A few months ago, one of my old coworkers invited her Facebook friends to visit the Jolly Olde Bookstore, which was closing in the summer, completely extinguishing the old, used bookstore species in the Tri-City area. People mourned in the comments, talking about how half their bookshelves were filled with books bought from this store, about how nice the owner was.
The picture above is not a very good picture, but I think it captures the way it looked as I drove past it for the first time. On the corner of a tucked away street, next to industrial fences, an empty parking lot, and similarly old and run down businesses. I remember being struck by the giant “sale” sign in the window: how much cheaper could used books be?
As I entered, it looked exactly as I expected it would be. Old, dingy, crammed with tattered paperbacks and yellowed pages. The floors–what little exposed of them there was–creaked as you walked on them. Stacks on shelves, on the floor, and boxes, probably also filled with books.
“Is there anything I can help you find?” asked the man crouched on the floor, sifting through some books.
“No, thank you, I’m just looking around,” I told him.
“Good,” he said. “Because I wouldn’t have been able to help you find anything you were looking for, anyway.” He punctuated this with a laugh, and I laughed, too.
My first favorite bookstore was a used bookstore, and I never went there looking for anything specific. Do people ever go to used bookstores with a map? Or do they just forge trails into the unknown, knowing that any path they take will lead to someplace wonderful?
I had $20 in cash in my wallet, so I told myself that’s what I would limit myself to. I didn’t check prices as I picked up books. I assumed I could know when I was close.
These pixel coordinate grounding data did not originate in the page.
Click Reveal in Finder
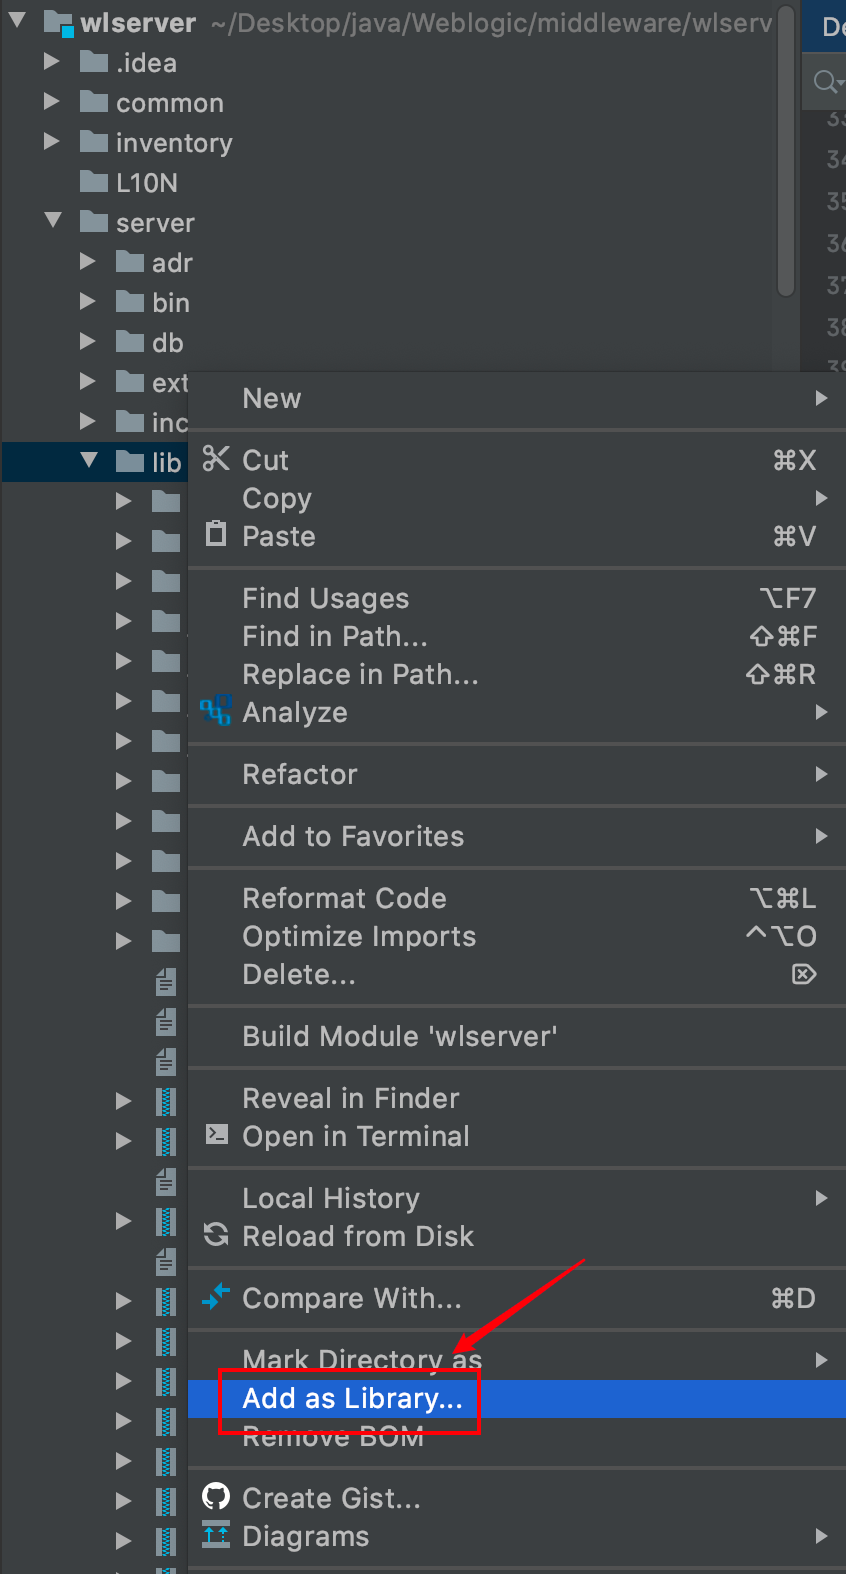Screen dimensions: 846x1574 coord(351,1098)
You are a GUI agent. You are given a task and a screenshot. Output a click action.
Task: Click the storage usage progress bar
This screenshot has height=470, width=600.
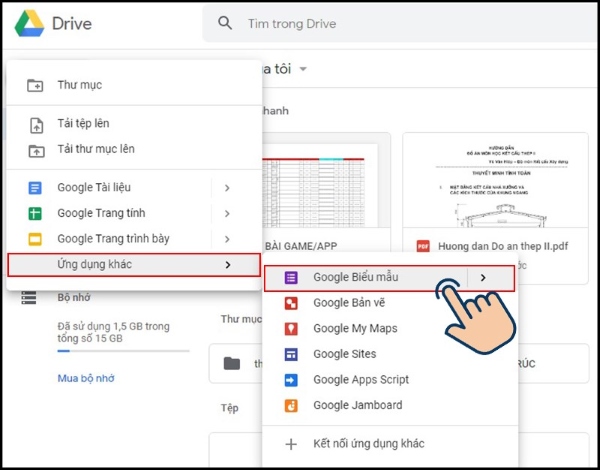(x=122, y=352)
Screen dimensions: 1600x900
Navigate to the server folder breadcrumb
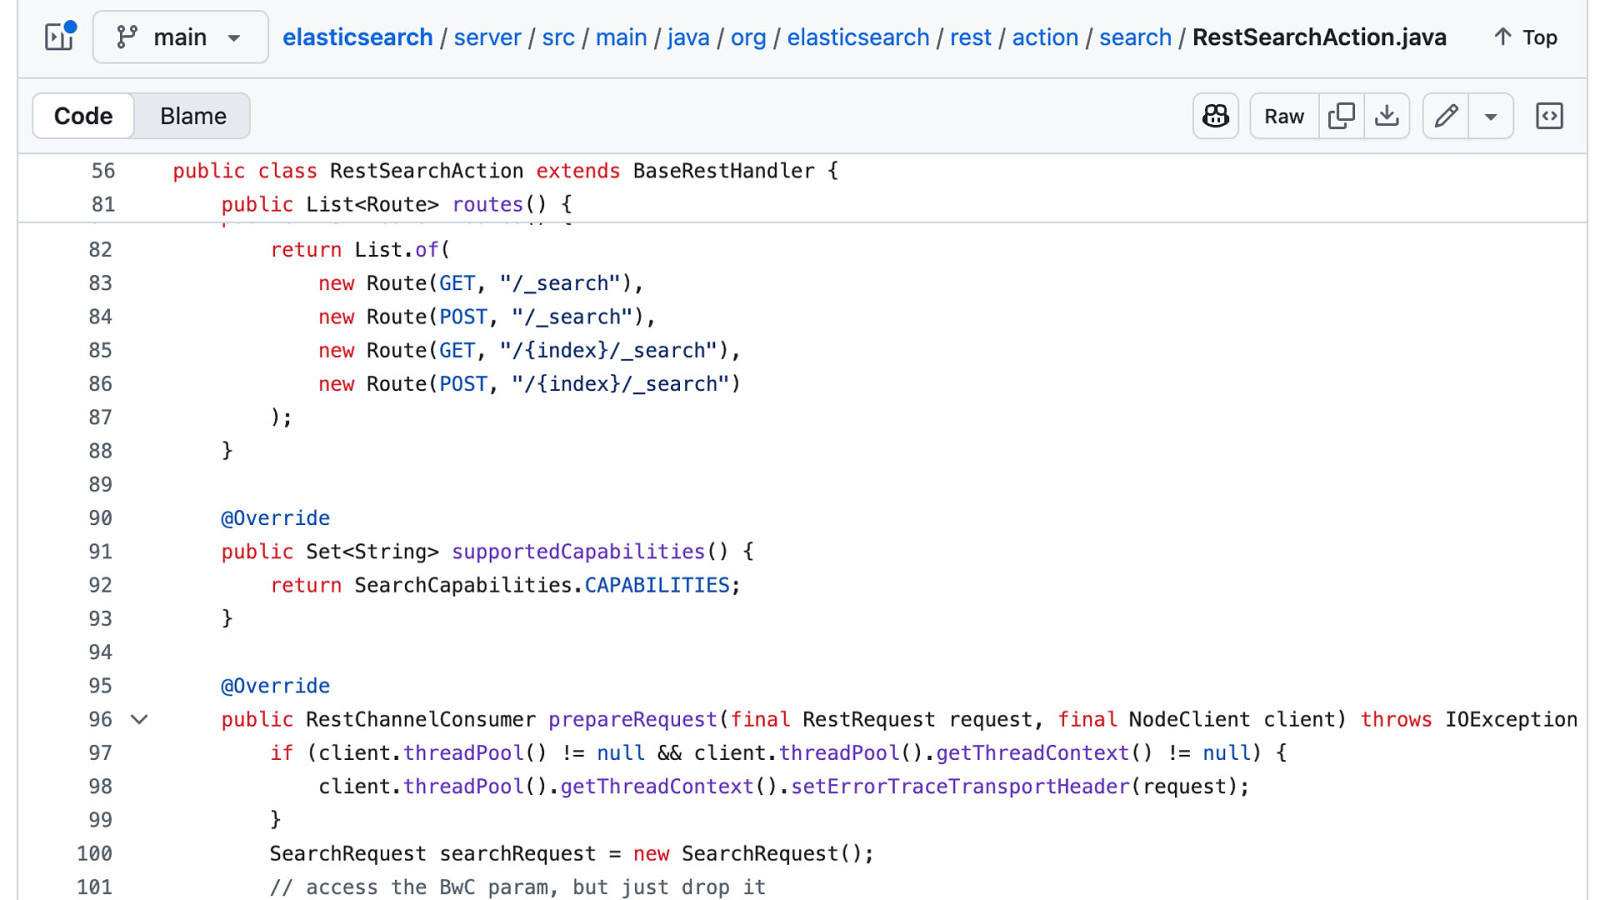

I picked up four books. From the Canadian literature section, I picked up Shani Mootoo’s Cereus Blooms at Night. Mootoo had been interviewed by the non-profit where I’ve been interning since January.
In the “new arrivals” section by the front, adjacent to the Canadian literature shelf, I found Geek Love, by Katherine Dunn, whose death announcement had been made on Book Riot. I was intrigued by the title of the book that I had never read when I first saw the announcement.
In the literature section in the back room of the store, I picked up A Portrait of the Artist as a Young Man, by James Joyce (under the cover was the penciled in, and then scratched out price of $5; beneath it was scrawled, “some notes + underlining, As is $3.00”, as if additional thoughts and observations detract from the value of a book). I also refrained from taking a very large and heavy complete collection of the works of Charlotte and Emily Bronte.
The owner of the store saw me walking around and clutching the books to my chest. “Not going to leave empty-handed,” he commented.
“Of course not.”
In the poetry section in the shelf that blocked one of the entrances to the room that housed the literature section, I picked up a collection of poems by Dionne Brand, whose work I read in my Canadian literature course last year.
Knowing that I had homework to do, I pulled myself away to the table at the store’s entrance that worked as a checkout counter. The owner sat down and took my stack of books. He scribbled on a notepad, did some math, and named a price.
I heard six something dollars. Unsure if he said six or sixteen (it couldn’t have been just six, surely), I handed over my twenty.
He gave me my change: some coins, and two five dollar bills. I had budgeted for twice what I had bought!
In the shelf behind him was an enormous Yale Shakespeare. Golden, with white embossed text on the spine, I knew I would want to come back for it if it was still there.
“Tell your friends to come,” he said. “We still have lots.”
I assured him I would.
As I left, I couldn’t believe that it was the first time I was visiting the store. I had a month and a bit left to visit before the doors closed forever, so I knew it wasn’t goodbye, but it’s terrible falling in love with a life that has an expiry date coming up soon.
I don’t believe that people are reading less. I do think that people are not buying books in person as much anymore, but I know that people still love to read, and I know that people still love physical books. I don’t think that will ever change. But oh, how I wish beautiful souls like this bookstore would live forever.